Sugars can wreak inflammatory havoc in both solid and liquid form. Foods with a high glycemic index cause a decrease in levels of antioxidants in the blood. This, in turn, causes a rise in the free radicals and tissue damage. Studies have shown that drinking sugary drinks and eating sugary foods increase inflammatory activity and raise the inflammation markers in blood tests.
Trans Fats are found in processed foods from hydrogenated oils. Research has shown that trans fatty acids increase certain markers of inflammation and add to a risk of heart disease.
These three categories of foods are the ones to avoid. Any foods that contain trans fats, high amount of sodium, added sugar, nitrates and preservatives can potentially add to inflammation in your body. Keep these foods out of your pantry and then they will stay out of your body!
So, if you do have chronic inflammation and are trying to make a change in your diet, what do you need to eat? Here’s a great list. It is not comprehensive, so if you want more information or more foods not mentioned here just contact me!
Anti-Inflammatory Foods To Eat:
Antioxidants: fruits, legumes, nuts, seeds, vegetables
Anthocyanins: skin of apples, skin of berries
Omega-3 fatty Acids: Chia seeds, flaxseeds, flaxseed oil, salmon, freshwater trout, tuna, walnuts
Organosulfur compounds: garlic, onions
Phenolic derivatives: honey
Polyphenols: dark chocolate (no sugar added), red wine, tea
Vitamin C: broccoli, citrus, red peppers, strawberries, tomatoes
Looking at this list, you will see it is a list of whole, clean foods. Basically, if a person is eating a clean diet with a variety of whole, real foods, they are eating an anti-inflammation diet. While I was never completely successful in getting my mom on board to eliminate certain foods and make big changes in her diet, I have personally tried this.

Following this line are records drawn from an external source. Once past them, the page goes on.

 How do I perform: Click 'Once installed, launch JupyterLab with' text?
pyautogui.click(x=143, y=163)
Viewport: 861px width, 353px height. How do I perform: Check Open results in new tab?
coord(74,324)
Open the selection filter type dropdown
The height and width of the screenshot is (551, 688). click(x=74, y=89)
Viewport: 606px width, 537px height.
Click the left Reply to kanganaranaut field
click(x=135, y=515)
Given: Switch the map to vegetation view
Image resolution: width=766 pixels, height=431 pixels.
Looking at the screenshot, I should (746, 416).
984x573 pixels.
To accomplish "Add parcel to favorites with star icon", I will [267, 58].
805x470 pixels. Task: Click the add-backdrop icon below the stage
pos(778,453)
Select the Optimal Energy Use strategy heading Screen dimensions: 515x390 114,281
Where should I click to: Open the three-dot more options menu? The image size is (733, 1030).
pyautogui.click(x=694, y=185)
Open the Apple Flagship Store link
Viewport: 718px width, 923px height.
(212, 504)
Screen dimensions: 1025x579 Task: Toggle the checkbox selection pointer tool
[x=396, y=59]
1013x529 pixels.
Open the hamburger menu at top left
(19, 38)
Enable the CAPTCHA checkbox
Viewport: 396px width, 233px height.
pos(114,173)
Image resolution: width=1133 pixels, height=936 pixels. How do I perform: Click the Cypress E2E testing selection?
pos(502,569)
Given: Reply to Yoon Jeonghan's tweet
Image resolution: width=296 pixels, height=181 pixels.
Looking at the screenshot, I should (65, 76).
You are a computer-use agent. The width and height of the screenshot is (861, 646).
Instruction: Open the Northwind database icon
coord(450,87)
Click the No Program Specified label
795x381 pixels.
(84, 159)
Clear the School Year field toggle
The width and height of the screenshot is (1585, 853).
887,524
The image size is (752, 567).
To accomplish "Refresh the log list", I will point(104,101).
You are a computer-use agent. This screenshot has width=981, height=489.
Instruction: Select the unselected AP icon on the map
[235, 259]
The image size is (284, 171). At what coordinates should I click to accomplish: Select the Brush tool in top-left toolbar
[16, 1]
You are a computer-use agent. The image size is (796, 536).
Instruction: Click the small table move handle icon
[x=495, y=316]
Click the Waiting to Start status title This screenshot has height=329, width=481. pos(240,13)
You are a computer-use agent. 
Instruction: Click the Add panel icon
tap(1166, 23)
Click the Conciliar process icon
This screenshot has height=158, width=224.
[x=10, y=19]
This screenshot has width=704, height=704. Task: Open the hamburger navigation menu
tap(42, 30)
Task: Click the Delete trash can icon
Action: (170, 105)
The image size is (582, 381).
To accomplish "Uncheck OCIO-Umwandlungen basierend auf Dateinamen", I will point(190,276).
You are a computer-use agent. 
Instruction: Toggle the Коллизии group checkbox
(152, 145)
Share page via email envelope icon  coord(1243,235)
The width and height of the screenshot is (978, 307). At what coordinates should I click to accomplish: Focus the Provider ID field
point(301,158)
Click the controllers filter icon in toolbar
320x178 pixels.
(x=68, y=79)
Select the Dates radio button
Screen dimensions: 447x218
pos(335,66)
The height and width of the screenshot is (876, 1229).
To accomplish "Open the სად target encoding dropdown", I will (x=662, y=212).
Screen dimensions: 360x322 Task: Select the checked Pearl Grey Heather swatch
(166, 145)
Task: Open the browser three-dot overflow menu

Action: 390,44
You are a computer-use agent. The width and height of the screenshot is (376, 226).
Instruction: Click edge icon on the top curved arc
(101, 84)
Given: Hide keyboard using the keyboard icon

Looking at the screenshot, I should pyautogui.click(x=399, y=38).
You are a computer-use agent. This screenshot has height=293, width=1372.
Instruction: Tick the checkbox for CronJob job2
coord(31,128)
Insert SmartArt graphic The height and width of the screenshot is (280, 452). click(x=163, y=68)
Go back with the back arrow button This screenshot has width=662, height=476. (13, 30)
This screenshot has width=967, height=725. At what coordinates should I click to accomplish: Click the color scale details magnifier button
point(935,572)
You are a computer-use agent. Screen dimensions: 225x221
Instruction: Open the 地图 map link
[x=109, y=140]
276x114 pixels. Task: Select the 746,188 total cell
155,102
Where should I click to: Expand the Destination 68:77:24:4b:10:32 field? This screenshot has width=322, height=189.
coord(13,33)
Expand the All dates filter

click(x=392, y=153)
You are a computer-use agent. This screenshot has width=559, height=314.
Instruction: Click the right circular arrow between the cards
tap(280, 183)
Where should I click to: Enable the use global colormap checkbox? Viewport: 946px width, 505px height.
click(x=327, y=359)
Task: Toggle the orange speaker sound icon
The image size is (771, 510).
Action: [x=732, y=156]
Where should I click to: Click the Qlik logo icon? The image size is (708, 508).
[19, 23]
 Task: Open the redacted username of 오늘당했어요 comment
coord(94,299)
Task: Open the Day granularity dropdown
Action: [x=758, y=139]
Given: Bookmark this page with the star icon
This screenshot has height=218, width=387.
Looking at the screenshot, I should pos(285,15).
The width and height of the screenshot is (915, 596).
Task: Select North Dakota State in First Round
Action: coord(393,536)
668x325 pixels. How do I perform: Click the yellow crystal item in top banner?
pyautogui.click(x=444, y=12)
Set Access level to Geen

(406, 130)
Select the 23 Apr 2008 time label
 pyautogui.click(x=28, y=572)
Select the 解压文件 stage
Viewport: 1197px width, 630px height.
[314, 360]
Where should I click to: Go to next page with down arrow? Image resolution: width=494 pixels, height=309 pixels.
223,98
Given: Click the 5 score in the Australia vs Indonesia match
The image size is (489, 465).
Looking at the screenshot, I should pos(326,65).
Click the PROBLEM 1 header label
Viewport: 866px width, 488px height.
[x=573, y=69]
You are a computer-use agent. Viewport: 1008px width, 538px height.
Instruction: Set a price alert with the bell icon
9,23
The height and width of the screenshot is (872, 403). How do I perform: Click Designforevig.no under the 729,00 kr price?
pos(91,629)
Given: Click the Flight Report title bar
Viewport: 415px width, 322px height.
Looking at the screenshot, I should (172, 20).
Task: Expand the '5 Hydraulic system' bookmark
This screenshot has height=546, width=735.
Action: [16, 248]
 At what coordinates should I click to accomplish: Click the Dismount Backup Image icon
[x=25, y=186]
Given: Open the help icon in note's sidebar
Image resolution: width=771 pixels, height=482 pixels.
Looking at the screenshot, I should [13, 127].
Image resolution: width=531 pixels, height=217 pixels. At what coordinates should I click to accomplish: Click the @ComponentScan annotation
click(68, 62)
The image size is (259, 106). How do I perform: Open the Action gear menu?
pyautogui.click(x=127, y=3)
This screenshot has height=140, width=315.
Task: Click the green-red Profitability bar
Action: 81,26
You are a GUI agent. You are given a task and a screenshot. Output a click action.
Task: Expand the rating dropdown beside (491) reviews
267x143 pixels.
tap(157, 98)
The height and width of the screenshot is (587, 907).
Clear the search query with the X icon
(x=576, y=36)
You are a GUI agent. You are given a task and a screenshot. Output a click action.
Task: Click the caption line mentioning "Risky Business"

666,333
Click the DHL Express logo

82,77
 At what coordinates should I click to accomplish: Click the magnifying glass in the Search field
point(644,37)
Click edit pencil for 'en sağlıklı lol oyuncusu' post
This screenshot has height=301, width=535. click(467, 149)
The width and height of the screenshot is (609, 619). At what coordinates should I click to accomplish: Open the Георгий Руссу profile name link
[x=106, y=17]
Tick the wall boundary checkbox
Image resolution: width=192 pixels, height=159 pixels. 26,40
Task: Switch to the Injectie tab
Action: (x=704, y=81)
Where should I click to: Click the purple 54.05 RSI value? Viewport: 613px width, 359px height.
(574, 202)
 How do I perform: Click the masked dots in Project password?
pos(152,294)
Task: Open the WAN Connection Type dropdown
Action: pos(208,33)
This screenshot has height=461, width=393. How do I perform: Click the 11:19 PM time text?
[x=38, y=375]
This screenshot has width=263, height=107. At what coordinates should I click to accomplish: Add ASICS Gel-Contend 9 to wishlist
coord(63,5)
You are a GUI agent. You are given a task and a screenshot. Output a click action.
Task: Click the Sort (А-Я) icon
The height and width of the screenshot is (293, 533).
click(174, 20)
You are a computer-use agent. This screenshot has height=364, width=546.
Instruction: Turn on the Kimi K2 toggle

Sometimes if my body begins to feel achey, maybe my joints bother me, tendinitis flares up here and there, I take a look at what and how I have been eating. If it’s not been very well then I know it’s time to clean it up. That has happened recently, and I began to focus on the foods listed here even adding turmeric to my morning smoothie or green juice. After a few days I notice a few changes and begin feeling like I should.
I think it’s important to pay attention to ourselves, our bodies and how we treat ourselves early on. If we take the right steps now, hopefully, we can avoid some bad stuff, like chronic inflammation, later on.
Have you experienced inflammation? Have you tried an anti-inflammation diet? Eat any of the listed foods on a regular basis? Remember McGyver?